At execution time, the OS stacks this library for the executable and deals with all the memory addresses for the program.

Whenever a program is utilizing implicit linking, then you will observe a part in the PE structure, which holds every one of the libraries being imported and the functions referred to.

Explicit linking doesn’t need an import segment nor does the linker interface the library to the program. This kind of connecting is done inside the actual code by the developer.

You can think of explicit linking as a program with an add-on plugin engine system. The program can extend its capabilities with plugins that could be added and removed while the program is running.

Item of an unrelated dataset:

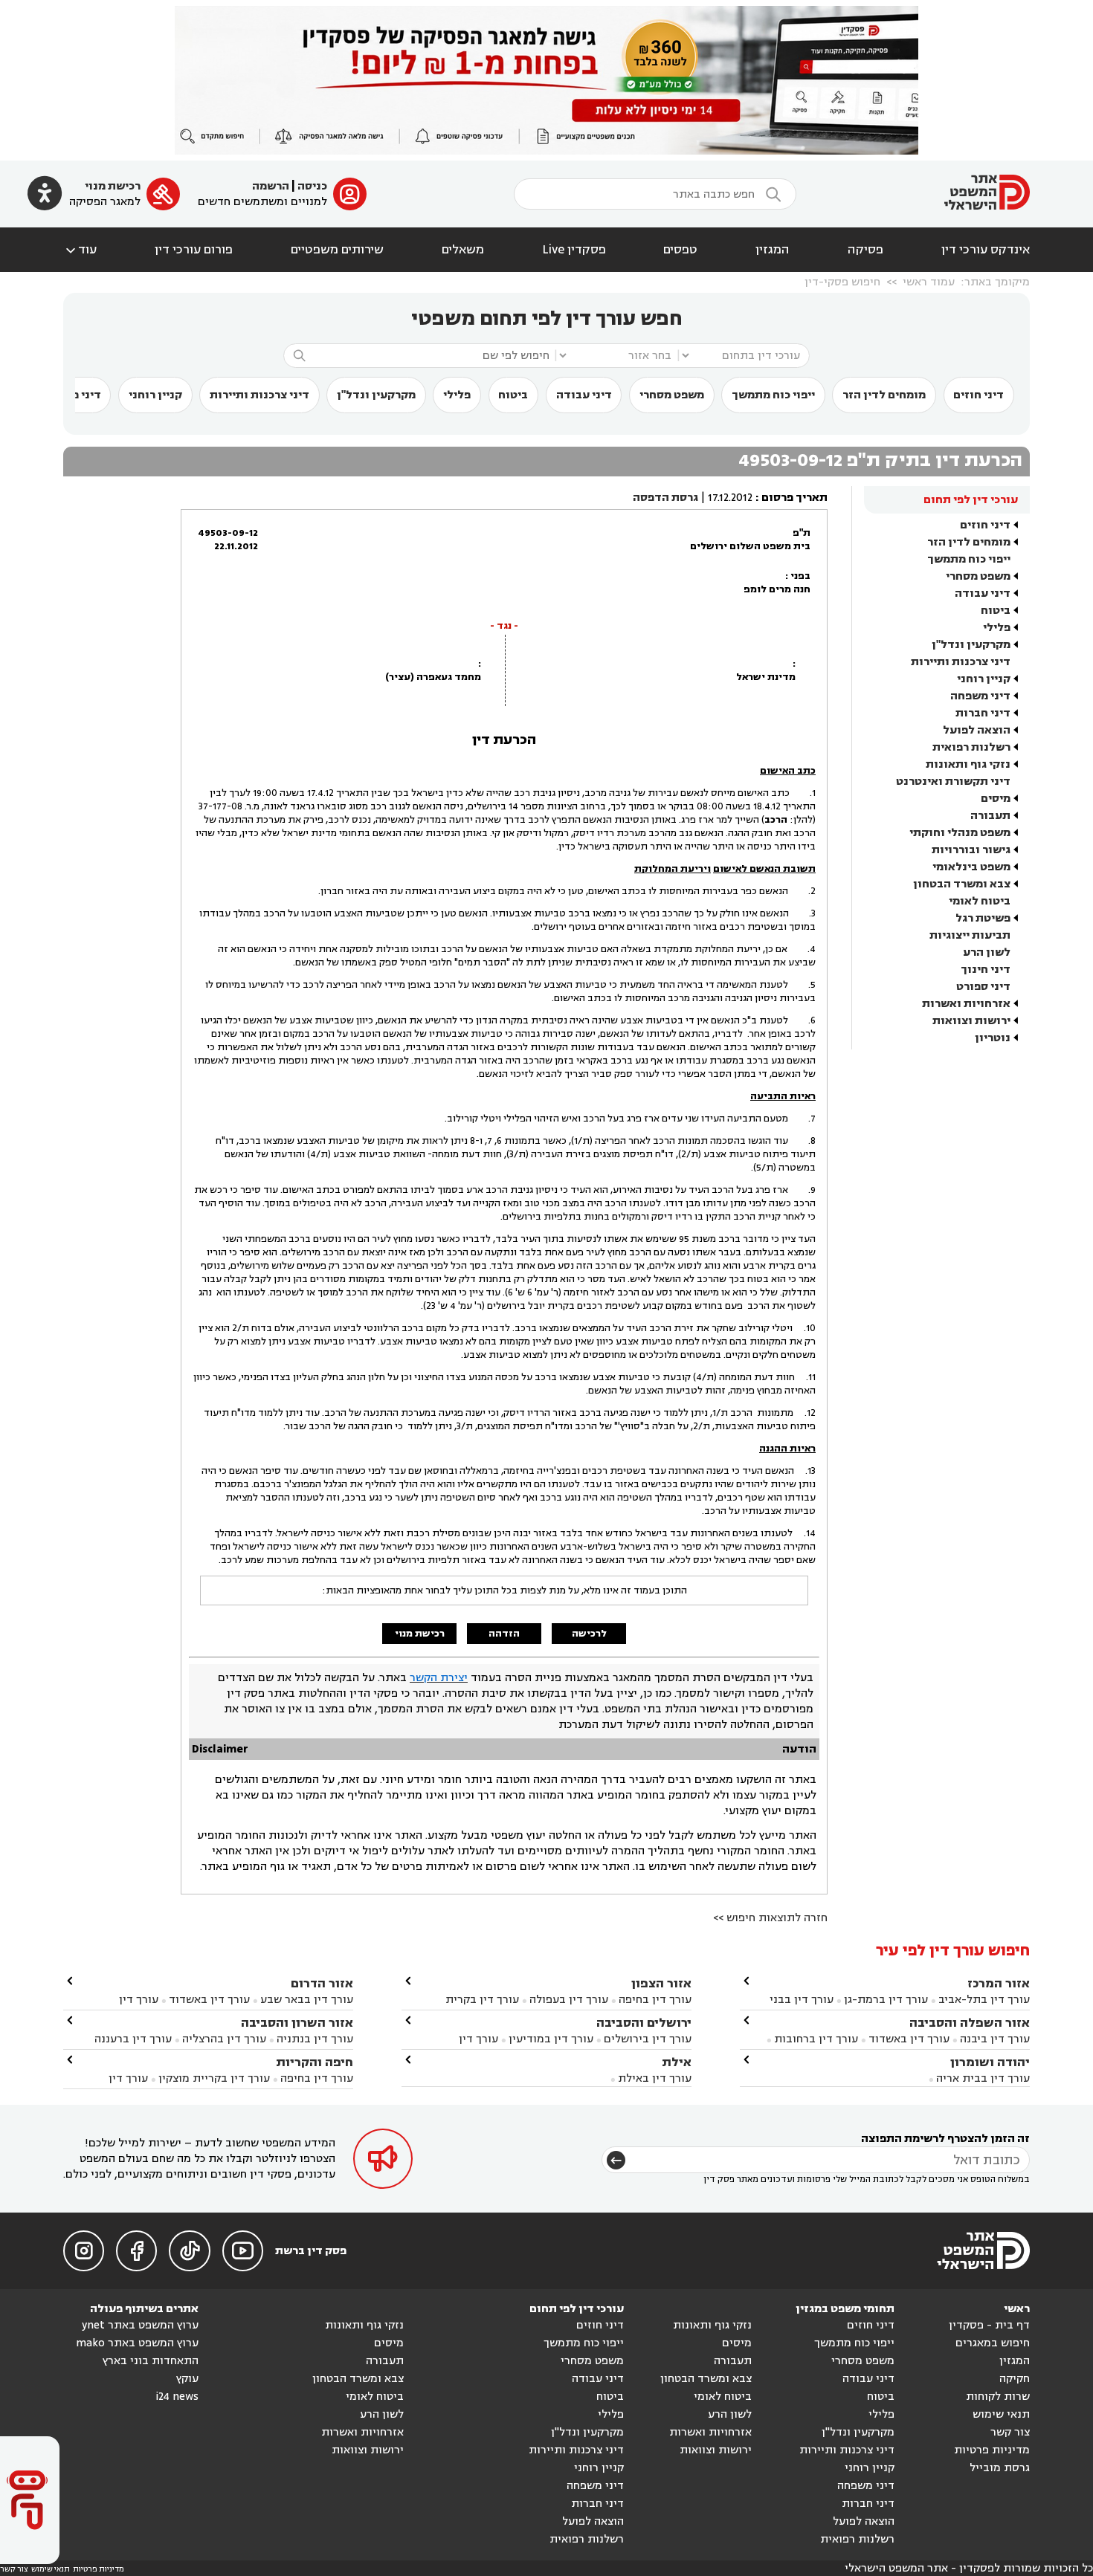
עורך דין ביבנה (995, 2039)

There is no need to recompile the program to extend the program, all you need is load the new plugin and you get the new features.

Which type of linking is better?

Assume a model, where our memory is running three programs, and every one of them are utilizing a similar library. There is a waste of memory space, since library is loaded three times.

The case is different with dynamic linking: library is loaded once but many times.

Also dynamic linking is easily maintained and have smaller size of executables.

Now that we understand the basics, we can start our journey to PE format in the next part.